** ACTION ITEM **
Copy each line below in which the string "will" appears.

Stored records
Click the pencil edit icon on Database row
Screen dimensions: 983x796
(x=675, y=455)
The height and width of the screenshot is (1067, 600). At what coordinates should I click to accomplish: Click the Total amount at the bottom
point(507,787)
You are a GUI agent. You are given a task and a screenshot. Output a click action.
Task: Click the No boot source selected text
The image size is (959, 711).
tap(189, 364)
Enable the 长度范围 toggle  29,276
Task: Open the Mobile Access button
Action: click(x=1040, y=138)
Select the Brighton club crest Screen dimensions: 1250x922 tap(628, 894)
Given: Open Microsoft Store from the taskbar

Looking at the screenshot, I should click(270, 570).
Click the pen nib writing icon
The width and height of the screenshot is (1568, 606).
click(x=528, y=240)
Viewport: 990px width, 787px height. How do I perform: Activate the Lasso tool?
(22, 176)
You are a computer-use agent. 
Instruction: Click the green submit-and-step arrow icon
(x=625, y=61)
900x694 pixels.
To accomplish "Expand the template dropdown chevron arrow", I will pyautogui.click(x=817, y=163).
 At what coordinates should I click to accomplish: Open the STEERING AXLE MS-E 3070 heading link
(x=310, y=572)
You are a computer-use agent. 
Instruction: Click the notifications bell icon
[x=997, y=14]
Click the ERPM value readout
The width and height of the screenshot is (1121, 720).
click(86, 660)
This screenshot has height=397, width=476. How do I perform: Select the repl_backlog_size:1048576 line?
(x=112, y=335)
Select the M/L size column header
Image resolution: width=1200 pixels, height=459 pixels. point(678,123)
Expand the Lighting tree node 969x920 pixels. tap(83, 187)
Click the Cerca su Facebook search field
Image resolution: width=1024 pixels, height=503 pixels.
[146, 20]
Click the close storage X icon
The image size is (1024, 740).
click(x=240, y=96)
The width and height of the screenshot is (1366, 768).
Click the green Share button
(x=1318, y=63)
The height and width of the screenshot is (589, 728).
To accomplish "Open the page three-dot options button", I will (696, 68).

** YOUR RESPONSE **
To accomplish "Expand the template dropdown chevron arrow", I will pyautogui.click(x=817, y=163).
To accomplish "Open the page three-dot options button", I will (696, 68).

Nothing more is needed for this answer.